MetricQ2 2025Q2 2024Y/Y Change
EPS – Diluted$0.03$0.34(91.2%)
Net Interest Margin3.59%3.69%(0.10 pp)
Non-interest Income$0.8 million$0.8 million0.0%
Loan Portfolio (Period End)$871 million$819.1 million5.9%
Deposit Portfolio (Period End)$987 million$954.5 million3.4%
Tangible Book Value per Share$16.41$15.923.1%

Business Overview and Strategic Focus

First Us Bancshares is a regional bank with 15 branches and two loan production offices in Alabama, Tennessee, and Virginia. The bank serves both retail and business customers and conducts indirect lending in 17 states. Its main business activities revolve around collecting deposits, making loans, and providing a suite of banking services for individuals and businesses, including consumer lending, mortgage, and commercial real estate lending.

The bank’s growth strategy emphasizes expanding its loan and deposit base through both physical branches and digital banking offerings. Recent areas of focus include digital transformation, improving service convenience, and balancing risk through tighter credit controls. Regulatory compliance, competitive differentiation, and human capital management also remain central to sustaining its market position.

Quarterly Performance and Notable Developments

The quarter was defined by a steep drop in net income, as diluted earnings per share (GAAP) fell from $0.34 to $0.03 year-over-year. The main factor was a substantial increase in the provision for credit losses (GAAP), which jumped to $2.7 million from zero year-over-year. Of this, $1.4 million was tied to indirect lending—primarily loans secured by consumer purchases such as boats and RVs—while $0.9 million reflected credit concerns on two specific commercial loans, and $0.4 million stemmed from broader economic and model adjustments. This spike in credit provisioning more than offset increased pre-tax, pre-provision net revenue (non-GAAP), which rose by 5.2% year-over-year.

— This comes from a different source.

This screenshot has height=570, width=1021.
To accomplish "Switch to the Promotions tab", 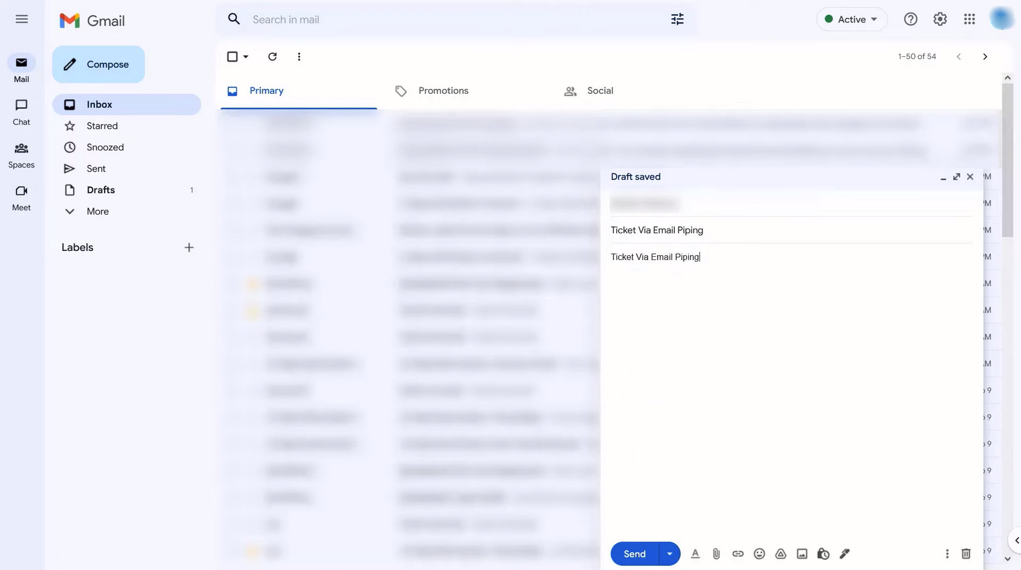I will (443, 91).
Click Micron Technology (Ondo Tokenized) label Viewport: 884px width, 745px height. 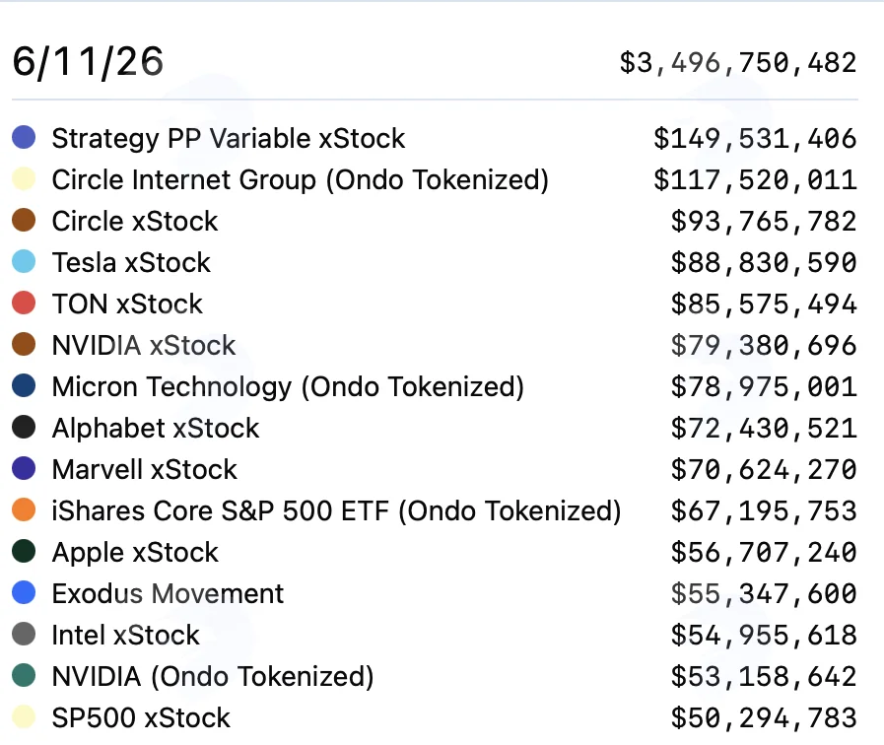[x=288, y=387]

Loan growth was a highlight, as outstanding loans increased by $48.4 million year-to-date, or 5.9% (GAAP). The strongest contributions came from the consumer indirect segment, especially secured loans tied to retail purchases, and multi-family residential real estate lending. Average credit scores on these new indirect loans rose to 798 for the six months ended June 30, 2025.

Deposit balances rebounded by $24.9 million, reversing trends from earlier this year. The increase was attributed to higher balances in both interest-bearing demand accounts and brokered certificates of deposit. This growth helped keep the loan-to-deposit ratio at 88%. Non-interest income remained stable, while non-interest expenses increased by $0.5 million from Q1 and $0.2 million year-over-year.

Net interest margin was 0.10 percentage points lower year over year, even as industry-wide headwinds persist. Tangible book value per share, which measures how much book value supports each share, rose by 2.6% since December 31, 2024, reaching $16.41 per share—an important capital cushion, as the share price at quarter-end represented about 79% of this figure as of June 30, 2025.

The proportion of uninsured deposits dropped from 22.2% to 20.5% since December 2024.

Outlook and Investor Considerations

Management did not provide formal financial guidance for fiscal 2025 or for upcoming quarters. Instead, statements emphasized continued growth in digital banking and additional loan production, along with a focus on tightening credit standards and exploring opportunities for market expansion, including the potential for new loan offices or acquisitions.

For investors, the critical areas to watch include trends in asset quality, particularly in the consumer indirect and commercial real estate portfolios, as provisions for loan losses have begun to weigh on earnings. Increases in non-interest expenses and the dynamics of core deposit growth versus more volatile funding are also worth tracking. The quarterly dividend remained unchanged at $0.07 per share, following an increase last year.

Revenue and net income presented using U.S. generally accepted accounting principles (GAAP) unless otherwise noted.